A new report from the National Safety Council finds that 37 kids die each year from being left in a hot car. And over the last two years, that number is on the rise. In 2016, 39 kids died due to pediatric vehicular hyperthermia while the number climbed to 42 deaths last year. Since 1998, 742 children in the U.S. died due to heatstroke in the car.
According to the study, parental negligence is to blame 55 percent of the time while kids gaining access to the car on their own resulted in 27 percent of the deaths. Despite such a high rate of negligence, however, only 21 states currently have laws in place to punish parents who leave their child in their vehicle. Eight of those states leave open the possibility of a felony charge if a parent is found to have purposefully left their kid in the vehicle.

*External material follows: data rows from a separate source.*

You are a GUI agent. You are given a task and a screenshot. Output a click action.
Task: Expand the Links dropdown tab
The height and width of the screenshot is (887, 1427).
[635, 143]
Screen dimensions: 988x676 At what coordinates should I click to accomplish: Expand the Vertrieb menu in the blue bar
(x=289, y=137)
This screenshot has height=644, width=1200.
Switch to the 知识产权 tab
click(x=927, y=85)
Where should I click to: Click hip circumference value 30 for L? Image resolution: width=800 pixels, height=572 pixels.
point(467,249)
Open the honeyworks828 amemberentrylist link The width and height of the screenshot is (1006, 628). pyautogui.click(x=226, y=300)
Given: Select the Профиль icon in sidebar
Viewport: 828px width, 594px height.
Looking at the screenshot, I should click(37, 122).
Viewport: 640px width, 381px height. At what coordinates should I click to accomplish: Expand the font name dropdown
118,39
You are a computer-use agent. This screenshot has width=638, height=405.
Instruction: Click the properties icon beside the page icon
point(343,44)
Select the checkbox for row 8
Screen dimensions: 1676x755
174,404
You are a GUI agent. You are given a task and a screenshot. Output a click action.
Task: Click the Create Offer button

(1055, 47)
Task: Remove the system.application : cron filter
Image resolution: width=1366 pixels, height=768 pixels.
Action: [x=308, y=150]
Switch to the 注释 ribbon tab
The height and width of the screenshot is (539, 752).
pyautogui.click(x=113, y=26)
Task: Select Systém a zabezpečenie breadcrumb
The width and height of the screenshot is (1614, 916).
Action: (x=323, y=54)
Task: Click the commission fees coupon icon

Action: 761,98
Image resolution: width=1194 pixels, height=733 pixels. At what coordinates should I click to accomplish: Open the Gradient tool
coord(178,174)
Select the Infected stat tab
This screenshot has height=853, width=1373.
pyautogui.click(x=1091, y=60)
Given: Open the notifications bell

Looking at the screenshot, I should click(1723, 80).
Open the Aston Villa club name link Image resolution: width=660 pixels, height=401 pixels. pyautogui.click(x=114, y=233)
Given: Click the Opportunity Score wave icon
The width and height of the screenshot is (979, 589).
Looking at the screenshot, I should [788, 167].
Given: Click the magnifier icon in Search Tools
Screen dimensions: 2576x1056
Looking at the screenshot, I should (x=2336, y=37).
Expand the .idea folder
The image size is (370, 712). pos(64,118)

The reason more states don’t have laws is that most hot-car deaths are ruled accidental ⏤ the tragic result of a parent’s lack of sleep or new routine. It’s why some members of Congress, rather than focus on punishment, have tried to pass laws to help reduce the number of pediatric vehicular hyperthermia cases by promoting smart car seats and advanced warning systems automobiles. Last summer, Senator Richard Blumenthal (D-CT) introduced a bill to the Senate that would require cars be equipped with an alarm to alert drivers that there is a child in the back seat.
“A simple sensor could save the lives of dozens of children killed tragically in overheated cars each year, and my bill would ensure such technology is available in every car sold in the United States,” Blumenthal said in a statement.